Editor: Seth is a former member of the Ocean Beach Planning Board (OBPB) and his well-thought out comments were left in response to another rant about apathetic Ocean Beach citizens. We wanted to share it so we brought it out for all to see.

By Seth

As a former OBPB rep whose term just ended this spring, my thoughts are essentially as follows:

While there are many good employees and some good departments, in my opinion there is an undeniable culture at the City that views Ocean Beach as something of an underutilized revenue stream, rather than as a community that they exist to serve.

Over and over, the OBPB and other engaged members of the citizenry are left begging for *basic* public services like paved roads, police and fire coverage, schools that are not ridiculously overcrowded, open libraries, or a bathroom at a beach that thousands of people use every day nearly every day of the year.

I realize that there has been some fair amount of recent spending on water infrastructure and the like, but often, the City has an approach where they are not actually providing us with anything, but riding in on a white horse to save the day after backing off from threats to take things away, such as the library, or the fire pits (which were saved largely as the result of a private donation).

Don’t misunderstand my point on that.
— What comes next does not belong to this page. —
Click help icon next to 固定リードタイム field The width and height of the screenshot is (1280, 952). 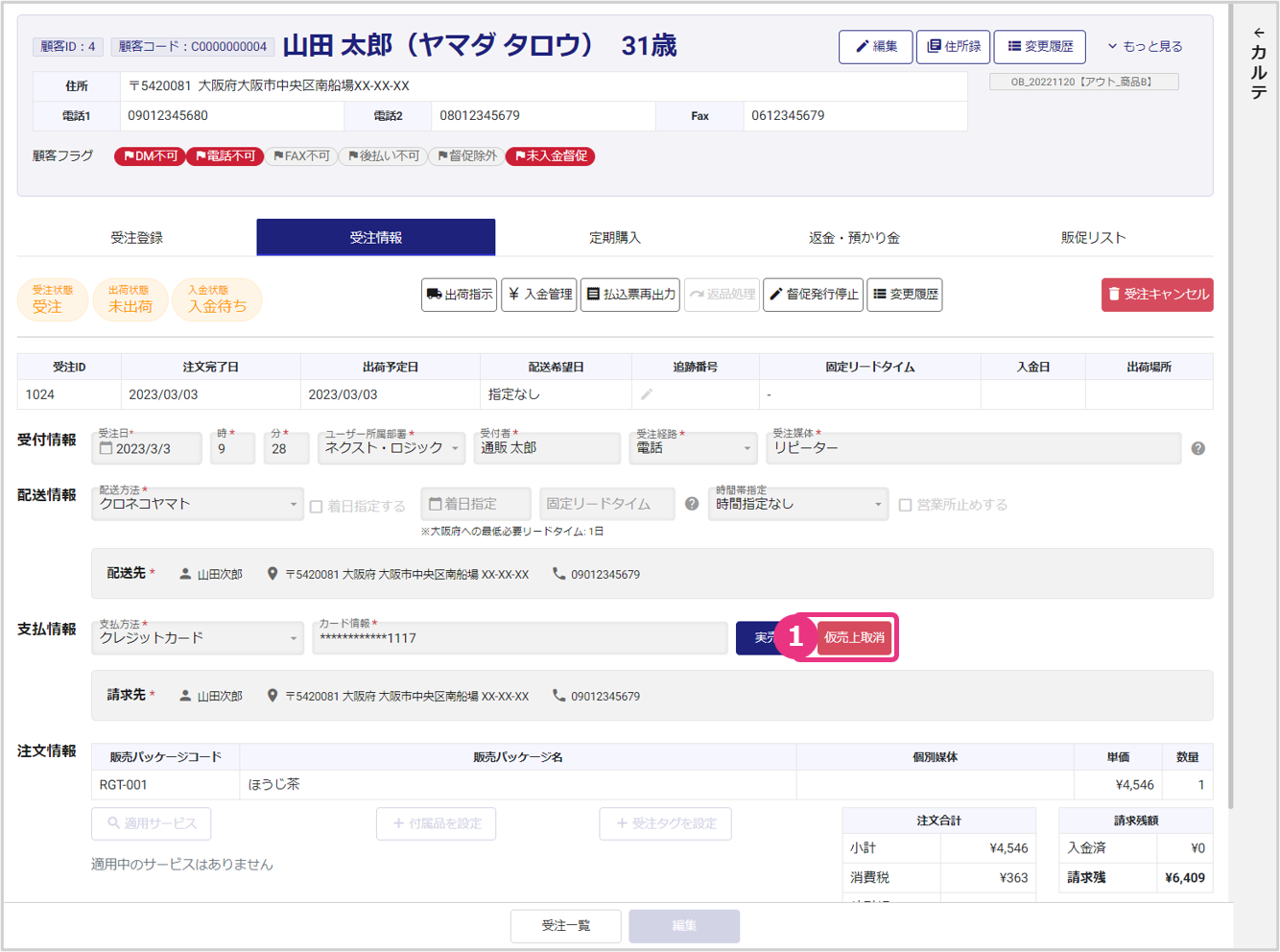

I fully realize that like most municipalities in California, San Diego is in the midst of a very real budget crisis, but basic levels of these services are hardly extravagances. Providing these services is what the City is there to do. Whether or not Ocean Beach is as maximized in terms of providing tax revenue as they would like, they City is obligated to provide us with these services that we have paid for many times over. It’s fun to think of our community as a bunch of hippy drop-outs, but the fact of the matter is that it is a fairly major tourist, recreation and entertainment destination that provides significant revenue through a variety of sources.

In my opinion, the City additionally has very little commitment to community planning under the current elected leadership. Community planning is a tool that has a long history of serving OB well and helping to “keep OB OB”. There are some good City employees working in this area, but a lot more talk than action, and I am left with the impression that the general culture of the City hopes that a half-hearted going through the motions will be enough to placate the few people who have demonstrated recent interest in community planning. That the nuts and bolts of tit are just too boring, too arcane and not important enough for most people to care about. They might even be true, but it is unfortunate, if so.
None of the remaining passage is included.